Groundmass oxide minerals in the Koidu kimberlite dikes, Sierra Leone, West Africa

Abstract

Petrology and oxide mineral chemistry are presented on 5 kimberlite dikes that are classified into three groups: (1) one dike is highly carbonated and highly oxidized (> MH) and is characterised by chlorite+Mn-titanomagnetite+rutile+hematite (after chlorite)+maghemite (after titanomagnetite), with ilmenite and perovskite being absent; (2) three dikes are typified by atoll-textured spinels +phlogopite+euhedral Mn-picroilmenite, of intermediate oxidation state (WM-FMQ) with coexisting deuterically serpentinized olivine+Ni-Fe alloys and magnetite; (3) the remaining dike records an early crystallization event under very low (≤ WM) redox conditions that precipitated anionic-deficient spinels and a Mg-Ti-Cr-wustite-type phase, followed by late stage more oxidizing (=FMQ) Mnpicroilmenite.

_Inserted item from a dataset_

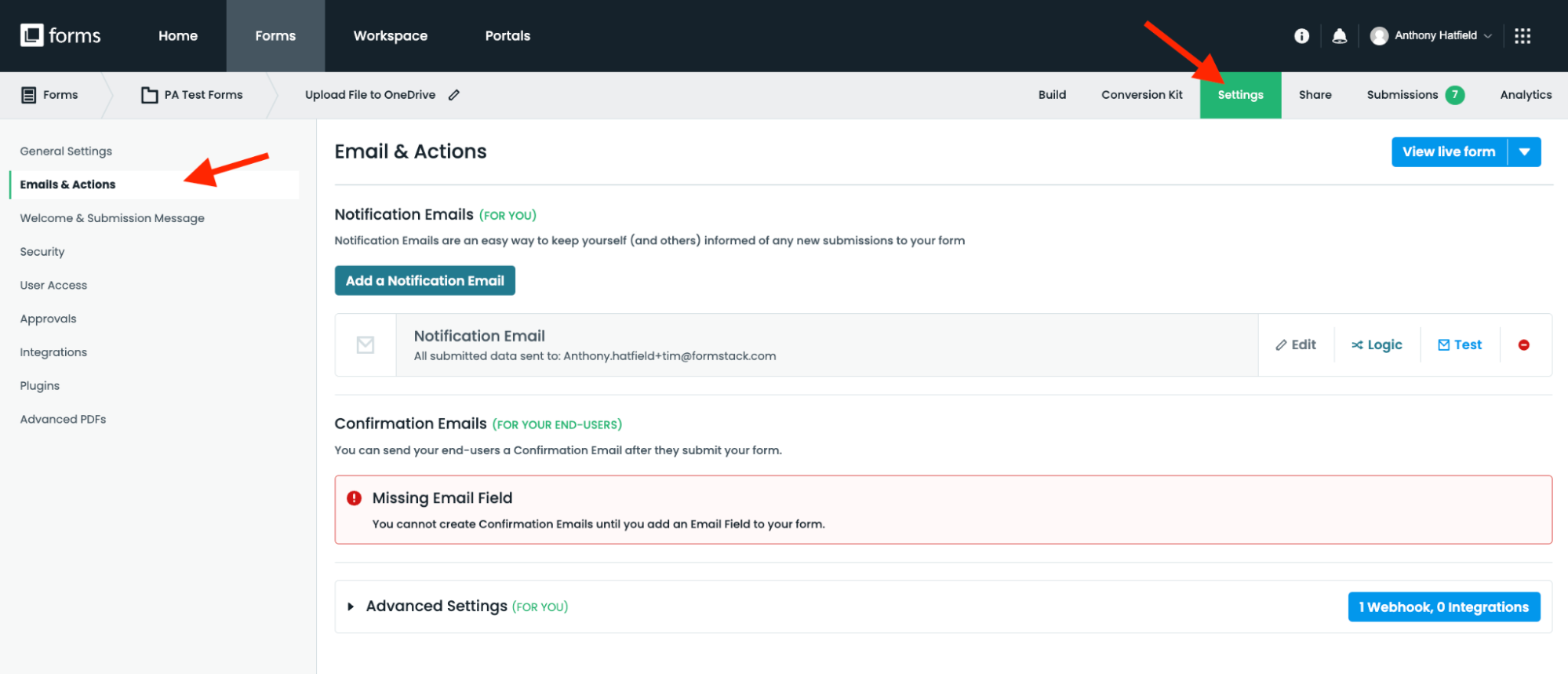Edit the Notification Email

point(1296,345)
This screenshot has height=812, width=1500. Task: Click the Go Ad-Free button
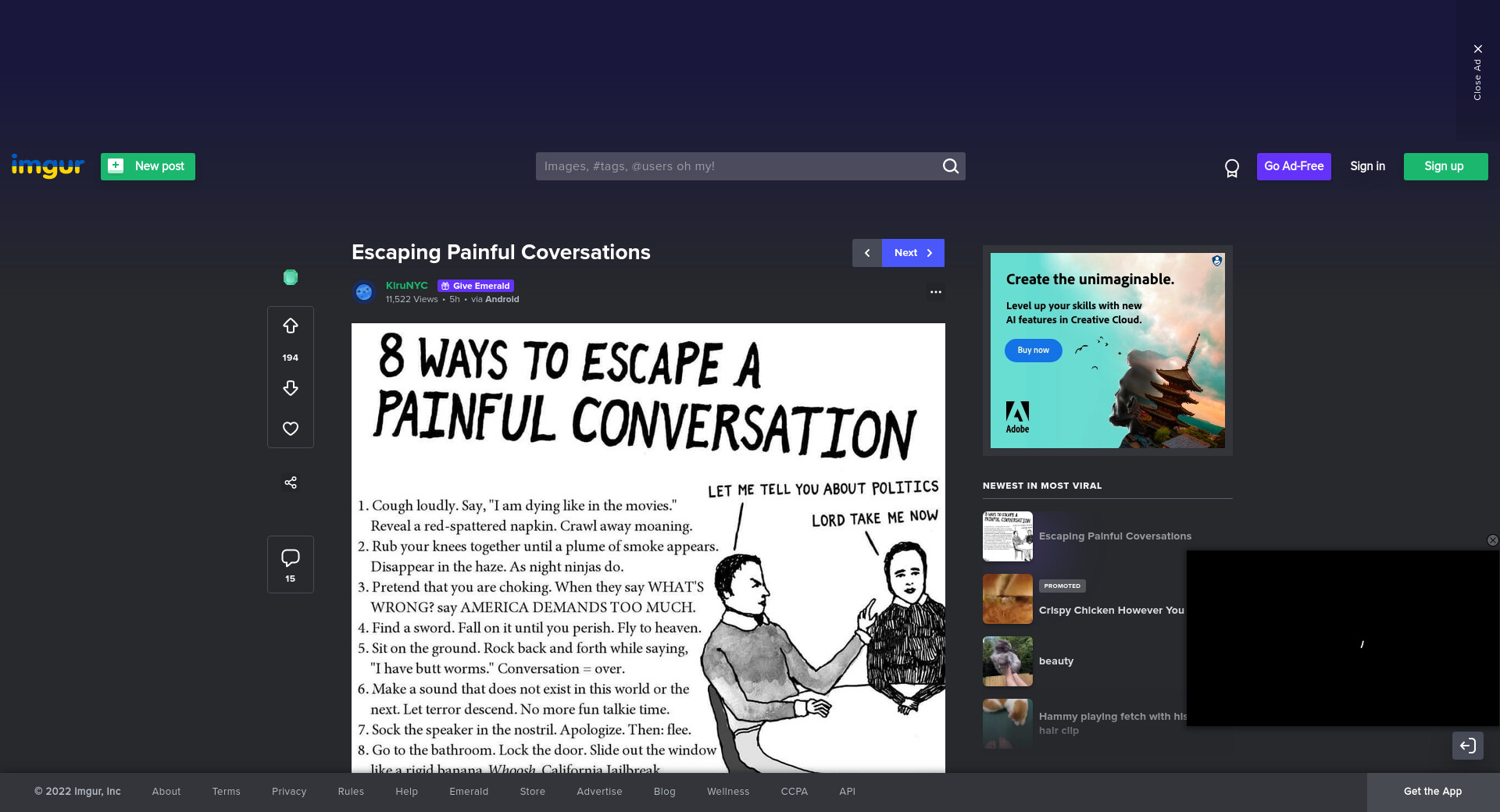[x=1294, y=166]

Spinels are complexly zoned and crystallization trends among the dikes are diverse, underscoring the fact that no single compositional trend, or evolutionary sequence is typical of kimberlites. Ilmenites are euhedral, and criteria for groundmass crystallization are established. Extraordinarily high MnO (max 17 wt%) contents and high geikielite (62 mole%) concentrations expand the ilmenite field typically assigned to that of kimberlites. Zirconium, Nb and Cr are present in concentrations of 0.5–3 wt% (as oxides) in ilmenite. These highly incompatible elements, along with Mn, are concentrated in late stage melt fractions. The high pyrophanite contents, which are more typical of silicic alkali suites, are accompanied by phlogopite in the Koidu dikes. Objective evaluations of kimberlite-carbonatite relations, as outlined in the literature, cannot be made based on the oxide mineral group. Much of the compositional data for oxides in kimberlites are on mantle-derived xenolith suites and are not from oxides derived from the crystallization of kimberlitic melts. Assessments of the fO2's of kimberlites have considerable potential in evaluating diamond survival through redox reactions. Manganese-rich (+Nb, Zr, Cr) ilmenites are typical of many kimberlites and should be considered in the suite of index minerals employed in prospecting.